Baca berita tanpa iklan. Gabung Kompas.com+

Mencermati Kartu Indonesia Sehat

Kompas.com - 12/08/2014, 14:00 WIB


Oleh: Agus Widjanarko

KOMPAS.com - Dalam berbagai kesempatan berkampanye, termasuk dalam debat calon presiden pada 15 Juni lalu, calon presiden (ketika itu) Joko Widodo menjanjikan, bila kelak terpilih sebagai presiden, ia akan memprogramkan Kartu Indonesia Sehat dalam pelaksanaan pembangunan kesehatan pada masa pemerintahannya.

Berbekal klaim kesuksesan program Kartu Jakarta Sehat (KJS) di Provinsi DKI Jakarta, Jokowi bertekad menerapkan dan memberikan Kartu Indonesia Sehat (KIS) kepada seluruh penduduk Indonesia, terutama yang dipandang miskin atau tidak mampu, agar mereka dapat mengakses pelayanan kesehatan sebaik-baiknya.

Bila KJS merupakan bentuk tanggung jawab Pemerintah Provinsi DKI Jakarta terhadap warganya yang tidak memperoleh jaminan kesehatan dari sumber pembiayaan mana pun, termasuk yang dianggarkan pemerintah pusat (dahulu: Jamkesmas), KIS adalah KJS yang cakupan wilayah dan sasarannya diperluas untuk seluruh Indonesia.
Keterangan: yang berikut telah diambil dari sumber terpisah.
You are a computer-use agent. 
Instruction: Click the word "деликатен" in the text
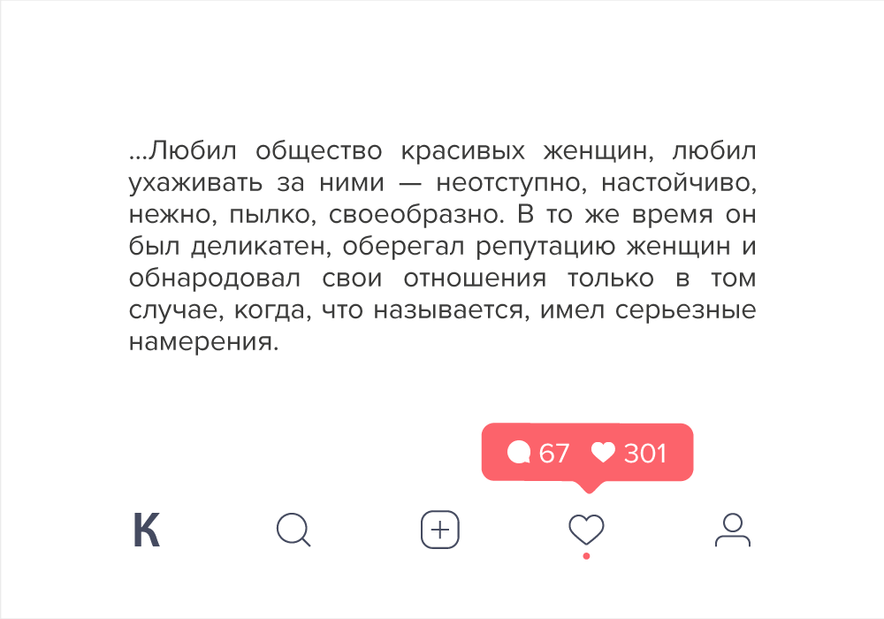tap(260, 247)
Gagasan ini menjadi menarik karena sesungguhnya sesuai dengan Undang-Undang Nomor 40 Tahun 2004 tentang Sistem Jaminan Sosial Nasional (SJSN) dan Undang-Undang Nomor 24 Tahun 2011 tentang Badan Penyelenggara Jaminan Sosial (BPJS), pemerintah telah mengupayakan suatu program Jaminan Kesehatan Nasional  (JKN) melalui BPJS Bidang Kesehatan sejak 2014 ini.
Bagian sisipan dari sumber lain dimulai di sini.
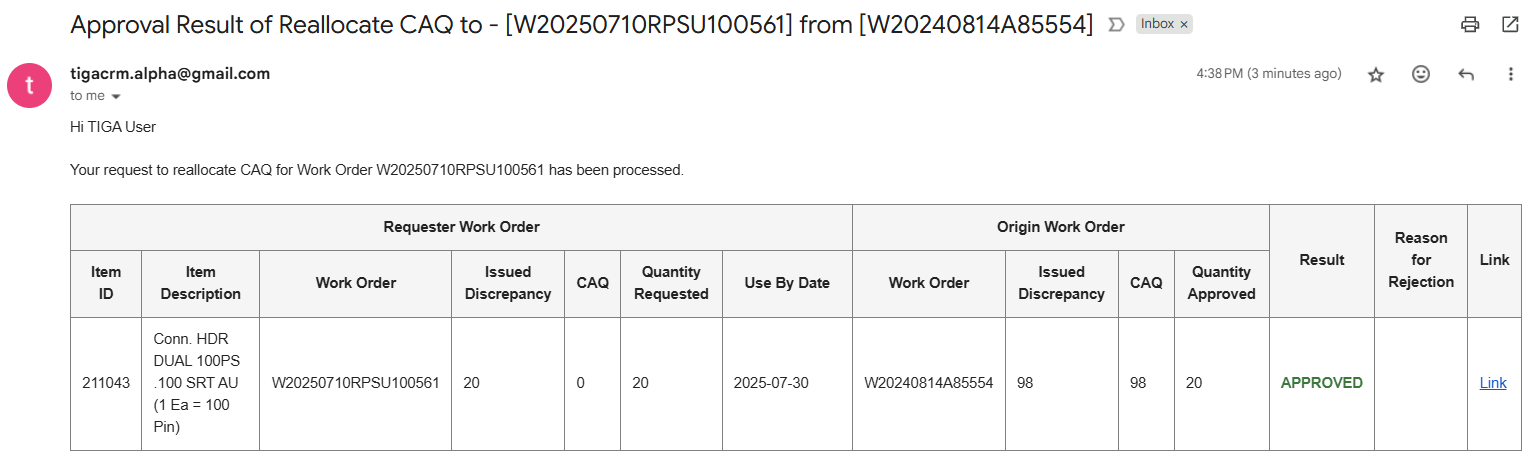Click sender avatar with letter t
This screenshot has width=1528, height=460.
pos(30,84)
JKN adalah suatu jaminan dalam lingkup nasional yang berupa perlindungan kesehatan agar peserta mendapat manfaat pemeliharaan kesehatan dan perlindungan dalam memenuhi kebutuhan dasar kesehatan yang diberikan kepada setiap orang yang membayar iuran atau iurannya dibayar pemerintah (Peraturan Pemerintah RI Nomor 101 Tahun 2012 tentang Penerima Bantuan Iuran Jaminan Kesehatan).
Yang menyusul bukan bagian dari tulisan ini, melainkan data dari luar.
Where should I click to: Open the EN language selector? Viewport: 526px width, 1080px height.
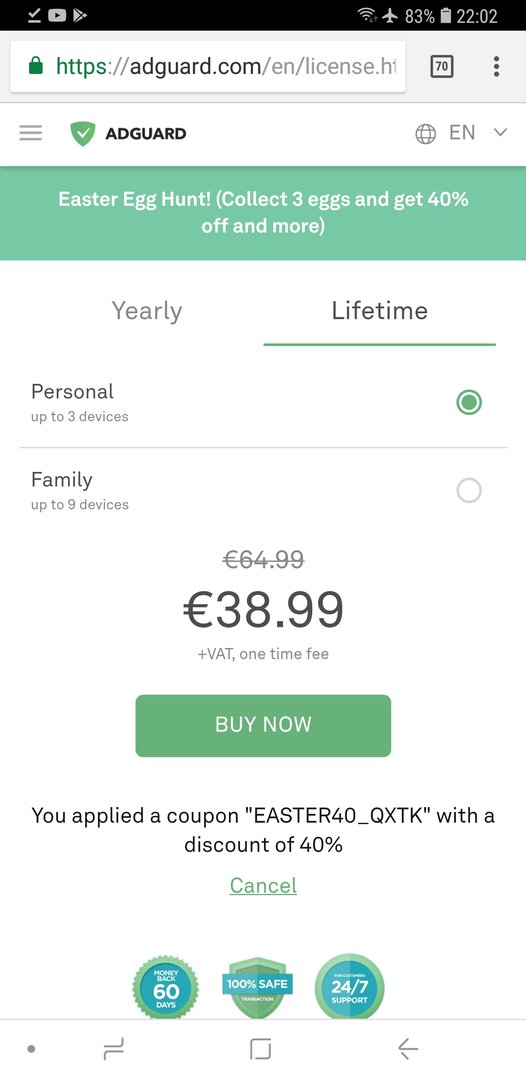point(462,132)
Terkait dengan iuran yang dibayar pemerintah, formulasinya ialah dalam bentuk iuran yang disediakan untuk fakir miskin dan orang yang tidak mampu supaya mereka dapat menjadi peserta BPJS Kesehatan. Dewasa ini diperkirakan terdapat 86,4 juta jiwa peserta yang memperoleh bantuan iuran jaminan kesehatan dari sumber dana APBN (sebagian besar mantan pemegang kartu Jamkesmas). Jumlah ini merupakan bagian terbesar dari total peserta BPJS Kesehatan yang hingga akhir Mei 2014 mencapai lebih dari 121 juta jiwa.

Peta jalan

Karena keterbatasan anggaran negara, dibuatlah peta jalan untuk mencapai kepesertaan semesta, yaitu kepesertaan untuk seluruh warga negara Indonesia. Disepakati, selambat-lambatnya baru pada 2019 semua penduduk yang berdiam di wilayah Republik Indonesia akan menjadi peserta BPJS Kesehatan. Dengan demikian, sampai saat ini masih sekitar separuh dari jumlah penduduk yang belum terengkuh oleh layanan BPJS Kesehatan.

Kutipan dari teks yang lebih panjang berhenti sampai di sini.